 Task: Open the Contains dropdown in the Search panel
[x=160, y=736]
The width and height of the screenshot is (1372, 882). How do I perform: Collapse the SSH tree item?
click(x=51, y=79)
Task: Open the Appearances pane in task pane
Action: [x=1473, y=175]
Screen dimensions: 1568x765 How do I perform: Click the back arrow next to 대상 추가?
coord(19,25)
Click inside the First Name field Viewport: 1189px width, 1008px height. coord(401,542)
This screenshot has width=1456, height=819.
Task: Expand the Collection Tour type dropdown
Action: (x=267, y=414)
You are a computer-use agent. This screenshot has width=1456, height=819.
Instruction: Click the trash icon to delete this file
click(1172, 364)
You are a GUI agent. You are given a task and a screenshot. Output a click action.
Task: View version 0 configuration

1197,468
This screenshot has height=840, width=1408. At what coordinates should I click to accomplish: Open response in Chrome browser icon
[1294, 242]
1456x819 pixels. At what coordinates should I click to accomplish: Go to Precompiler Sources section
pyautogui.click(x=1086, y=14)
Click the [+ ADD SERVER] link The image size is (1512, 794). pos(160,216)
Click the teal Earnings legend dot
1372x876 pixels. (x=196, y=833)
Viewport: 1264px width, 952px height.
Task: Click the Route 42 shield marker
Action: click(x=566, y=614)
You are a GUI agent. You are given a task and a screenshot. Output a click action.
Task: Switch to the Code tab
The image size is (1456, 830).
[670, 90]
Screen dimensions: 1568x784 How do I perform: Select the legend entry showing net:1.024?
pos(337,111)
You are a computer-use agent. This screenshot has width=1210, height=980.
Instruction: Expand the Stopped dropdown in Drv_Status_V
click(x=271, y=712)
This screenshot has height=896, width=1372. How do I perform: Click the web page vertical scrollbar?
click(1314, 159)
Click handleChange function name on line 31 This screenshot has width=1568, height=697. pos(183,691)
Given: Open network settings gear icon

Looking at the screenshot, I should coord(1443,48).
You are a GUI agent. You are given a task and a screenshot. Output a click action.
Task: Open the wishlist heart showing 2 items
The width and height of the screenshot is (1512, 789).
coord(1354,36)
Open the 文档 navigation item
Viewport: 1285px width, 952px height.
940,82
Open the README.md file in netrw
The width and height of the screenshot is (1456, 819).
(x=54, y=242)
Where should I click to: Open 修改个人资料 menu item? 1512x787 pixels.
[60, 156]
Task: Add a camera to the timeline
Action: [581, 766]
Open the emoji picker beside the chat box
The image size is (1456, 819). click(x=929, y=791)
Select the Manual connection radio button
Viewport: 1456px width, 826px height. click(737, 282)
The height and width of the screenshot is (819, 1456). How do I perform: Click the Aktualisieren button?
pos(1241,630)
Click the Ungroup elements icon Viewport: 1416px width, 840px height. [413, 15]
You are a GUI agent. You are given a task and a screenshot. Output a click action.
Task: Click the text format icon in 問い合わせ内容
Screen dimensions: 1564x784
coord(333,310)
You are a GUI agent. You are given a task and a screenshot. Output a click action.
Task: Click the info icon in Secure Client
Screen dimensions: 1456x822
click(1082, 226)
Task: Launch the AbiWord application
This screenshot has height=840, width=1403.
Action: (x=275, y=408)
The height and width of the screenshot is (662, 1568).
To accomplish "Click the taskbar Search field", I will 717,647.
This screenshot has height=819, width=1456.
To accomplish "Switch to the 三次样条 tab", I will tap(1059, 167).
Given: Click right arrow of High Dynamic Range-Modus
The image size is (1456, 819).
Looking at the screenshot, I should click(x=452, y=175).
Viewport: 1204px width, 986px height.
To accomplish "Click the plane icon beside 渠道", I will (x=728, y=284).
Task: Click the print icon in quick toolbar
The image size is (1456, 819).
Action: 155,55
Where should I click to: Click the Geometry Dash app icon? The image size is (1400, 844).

## [WHAT IS EXPECTED]
In the material above, find every line that has the string "will" and pull those lines out.

## [ANSWER TO THIS TASK]
To accomplish "Click the taskbar Search field", I will 717,647.
To accomplish "Switch to the 三次样条 tab", I will tap(1059, 167).
To accomplish "Click the plane icon beside 渠道", I will (x=728, y=284).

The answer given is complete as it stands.